While hair doesn't actually get the flu, when the human body is using all of its resources to fight off invading germs and viruses, it prioritizes where it is going to put all of its energy. When that happens hair and skin get bumped down on the list and lose some of the body's attention. Which means my hair feels lifeless and lank.
Other things happen in my own Universe which isn't exactly great for my hair. In my efforts to fight off an invading flu or other bug, I will often spend more time with a steamy vaporizer or taking more showers and baths. All that extra steam and water exposure, even when I wrap my hair up to prevent interaction, seems to take a toll.
While I normally am extremely careful to prepare my hair for bed to avoid split ends, when I'm ill, I really don't care much about anything other than getting better. I confess I am less religious about taking care of my hair business which means I am more prone to split ends than normal. I also am not in the mood to sleep on a satin or silk pillowcase when I'm slattered with a chest rub or am coughing nonstop. Yes, TMI, but its a reality.

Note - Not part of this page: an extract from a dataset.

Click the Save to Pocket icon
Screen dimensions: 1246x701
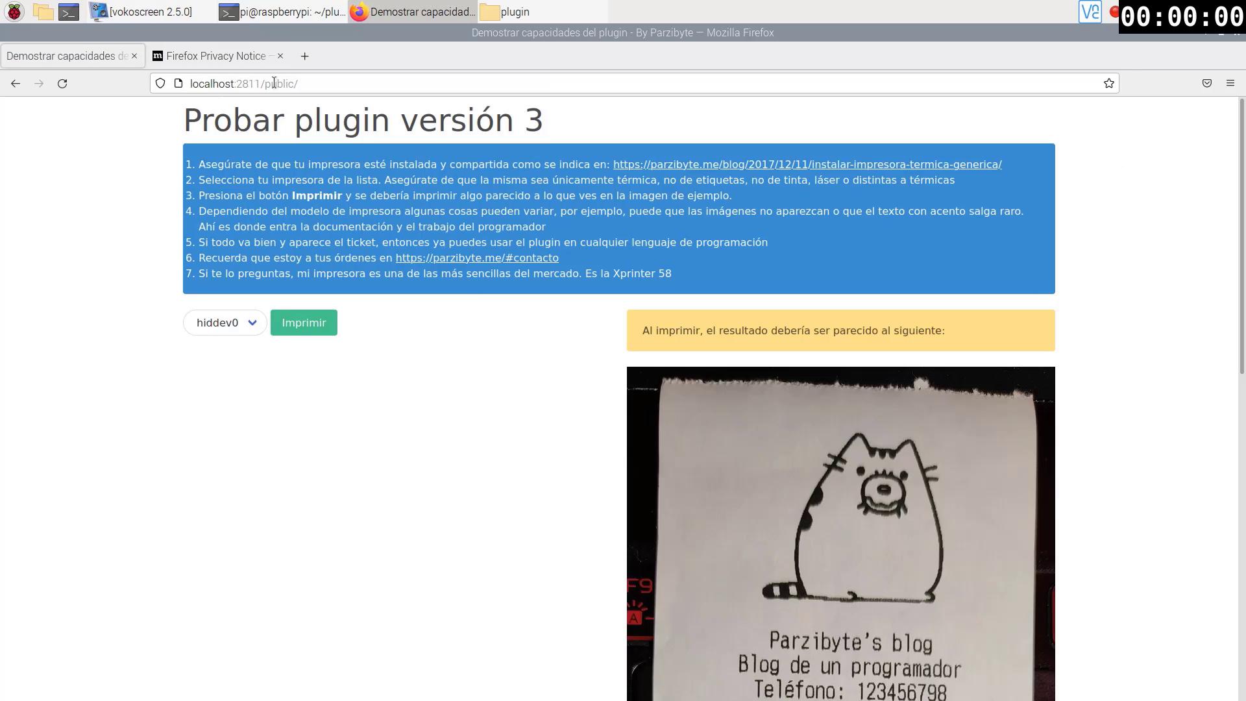(x=1206, y=83)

The last reason my hair acts up is because I change my normal vitamin and nutrient consumption. When my health is optimal I specifically take vitamins and minerals for hair and skin. When I am worried about beating back bronchitis or a nagging cough, I refocus the vitamins and herbs I take towards my immune system. Sometimes if I am taking lots of virus fighting vitamins and herbs I might temporarily stop my normal hair and skin supplements.

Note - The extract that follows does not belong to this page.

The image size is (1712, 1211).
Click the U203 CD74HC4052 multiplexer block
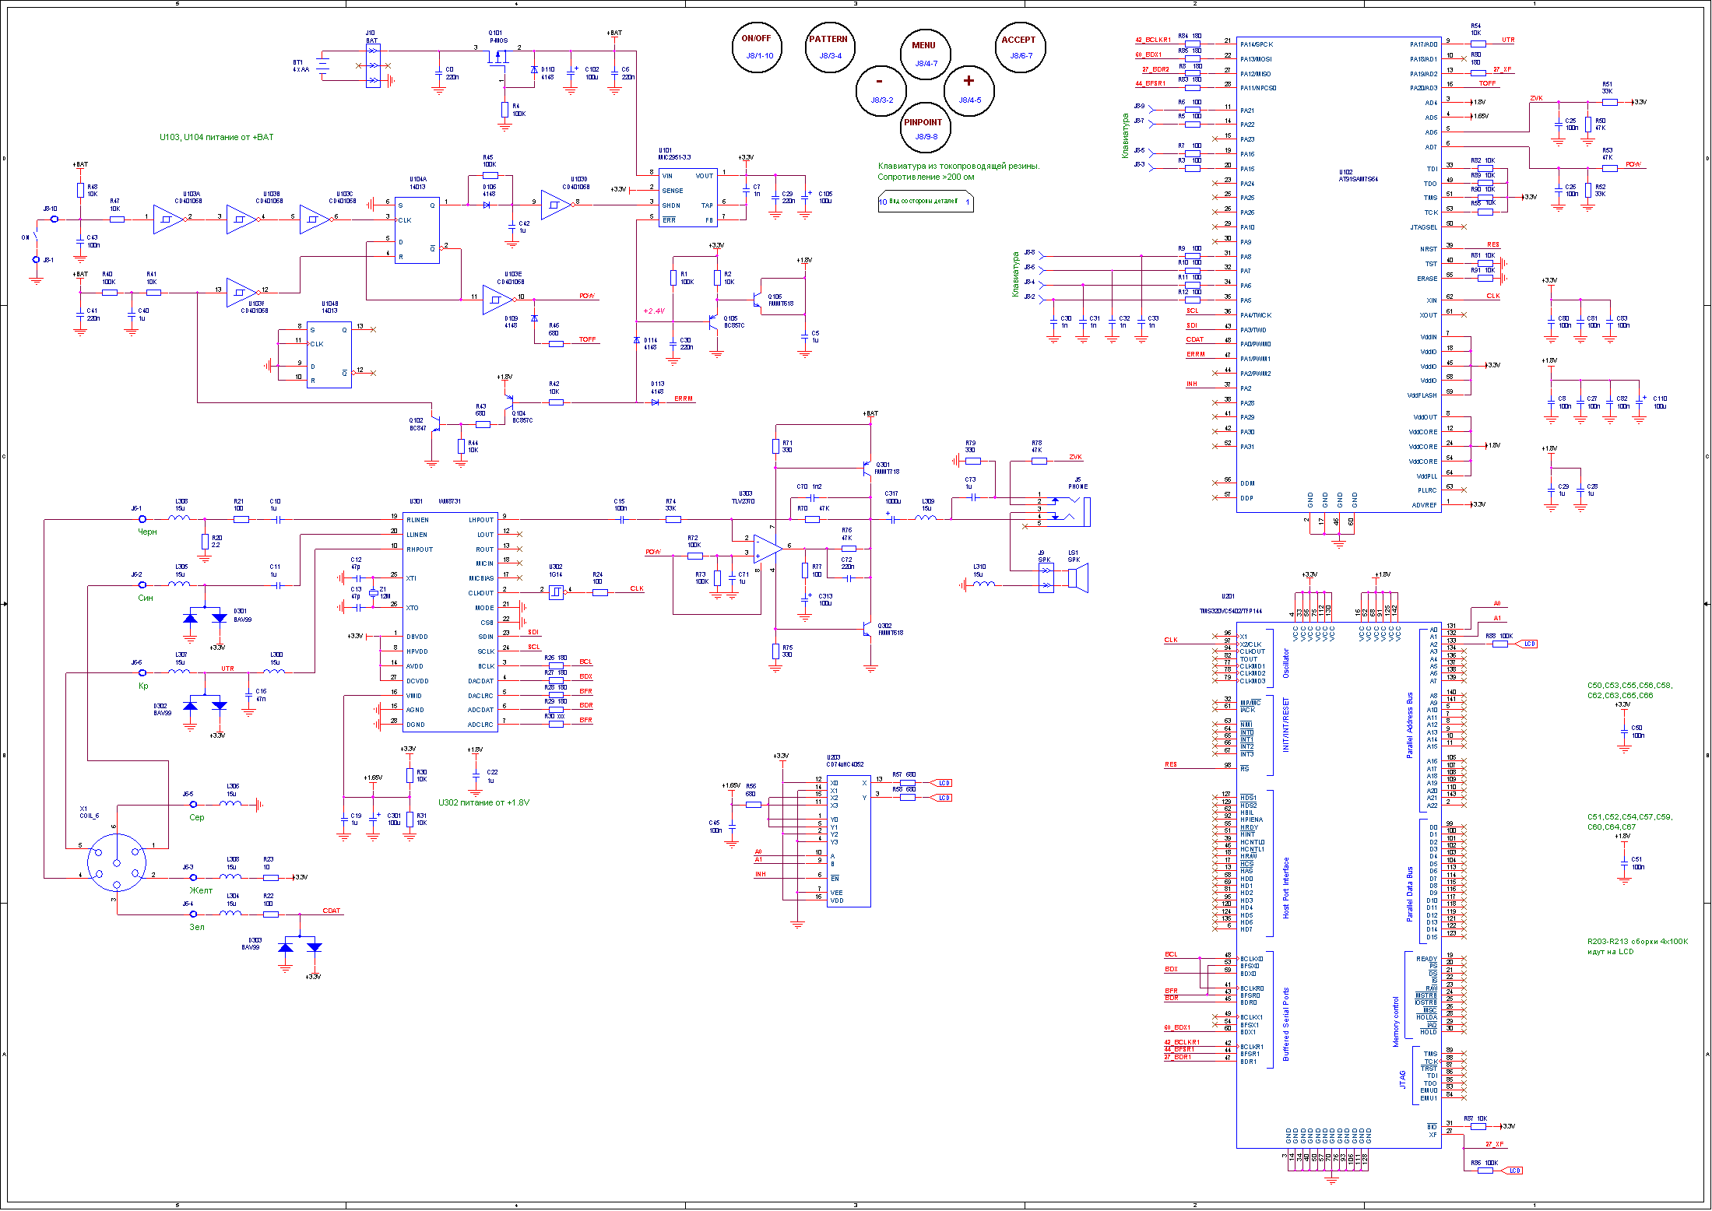pyautogui.click(x=849, y=841)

All of these factors can take a toll on my hair when I'm sick with the flu or a related virus.
Is there anything you can do to safeguard your hair during an attack of the flu? Yes, consider the following options:
1. Keep your hair detangled. Coughing, sneezing and other flu and cold activities may cause your head to thrash around more than normal and hair, especially long, may be collateral damage.
2. If you're worried about sleeping on your normal silk or satin pillowcases, substitute for the softest cotton possible. Even better, buy an inexpensive silk or satin material to make your own temporary pillow cover.
3. Pin your hair up if its long. Use hair friendly elastics and bobby pins. If you prefer, keep hair in a soft braid.
4. Consider apply a good conditioning oil or product to your ends to keep them moisturized during your illness.
5. If you take lots of hot baths or showers to help with flu body aches, keep hair wrapped in a towel to prevent steam from encroaching.
6. If you do decide to soak in a hot tub for your flu aches and pains, why not slather on a deep conditioner while you're soaking?
7. Drink lots of water. Not only does your body need to continuously flush, it will help keep your hair hydrated.
8. Consider adding Vitamin D to your flu/virus/cold busting mix. Studies have shown Vitamin D can help speed up healing from a virus and it can also help your hair at the same time.Get plenty of rest and be sure and let me know any secrets you have collected for caring for your hair when you have the flu.